ABOUT THIS TASK ▸
Leaving out all pictures, write out word for word the lines from the one containing "Task: Open recent" to the end of the data below.
Segment Open
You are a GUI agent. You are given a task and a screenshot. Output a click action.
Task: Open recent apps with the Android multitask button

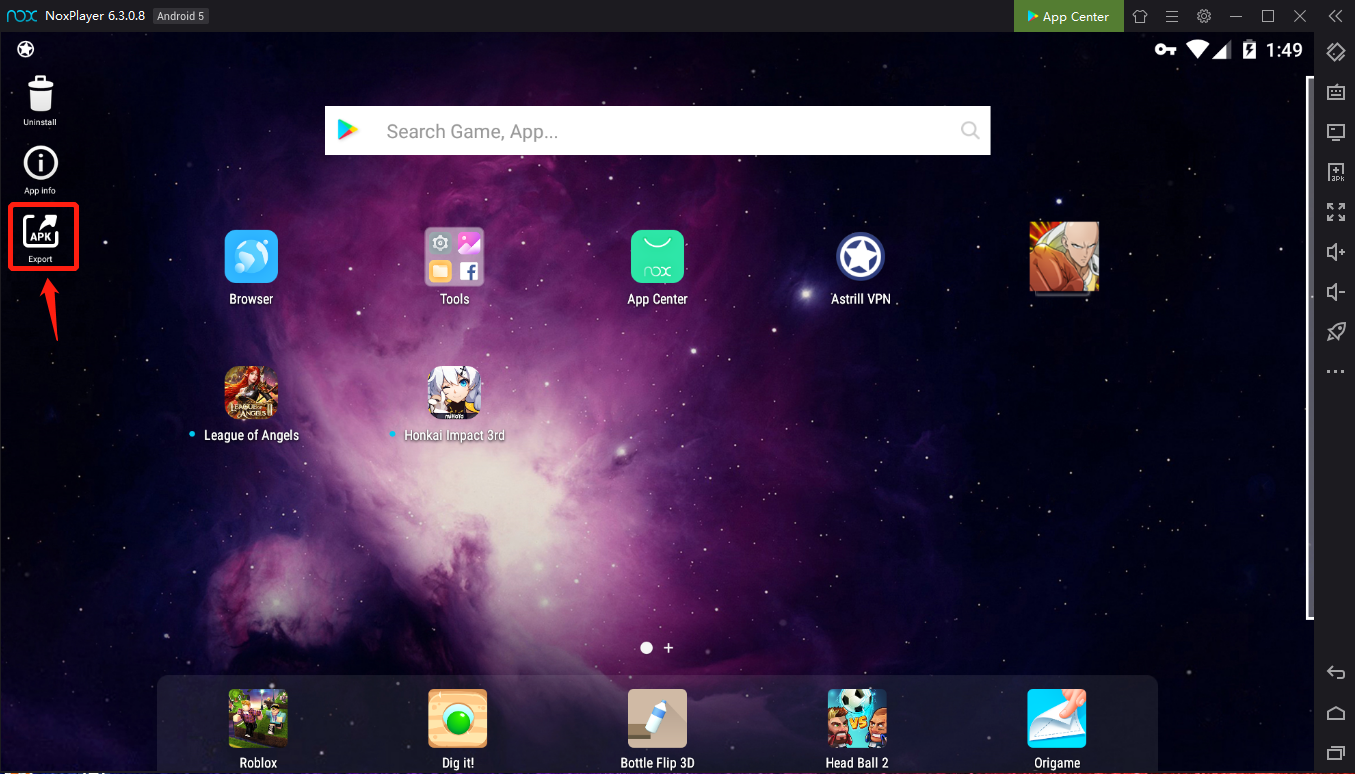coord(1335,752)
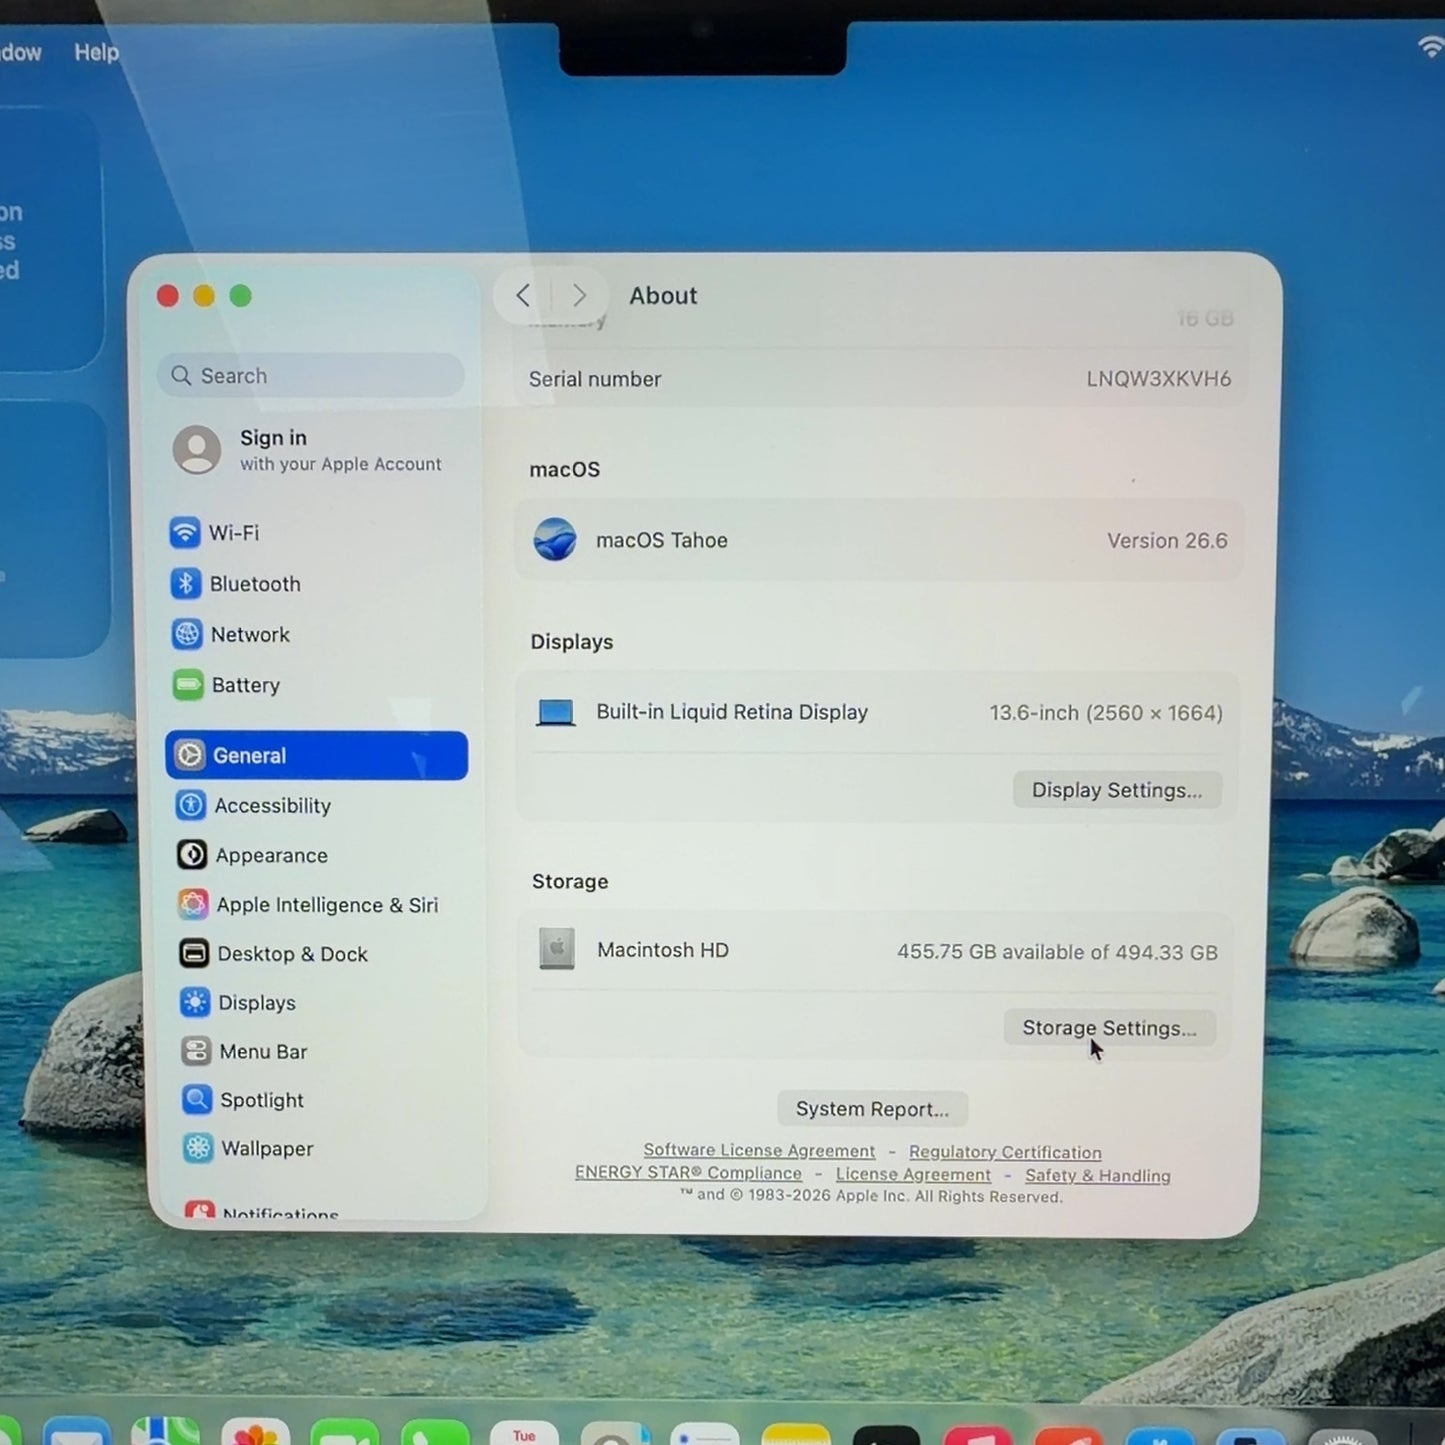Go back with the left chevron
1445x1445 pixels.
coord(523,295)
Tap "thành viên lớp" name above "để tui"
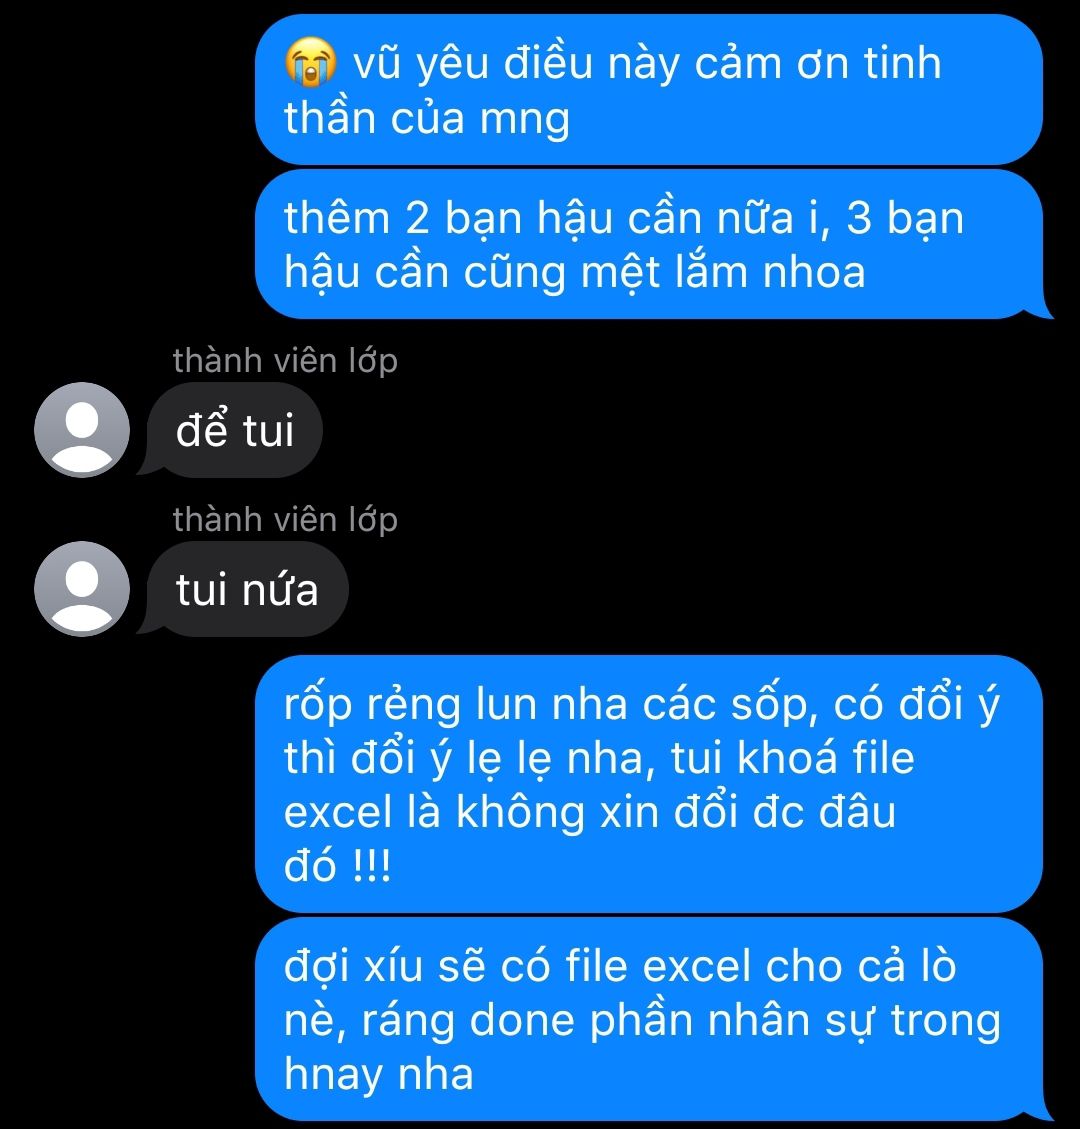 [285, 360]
Segment Closed
EXERCISE RESPONSE ▸
Task: Open recent apps with the Android multitask button

coord(1335,752)
Go back with the left chevron
1445x1445 pixels.
coord(523,295)
Tap "thành viên lớp" name above "để tui"
 [285, 360]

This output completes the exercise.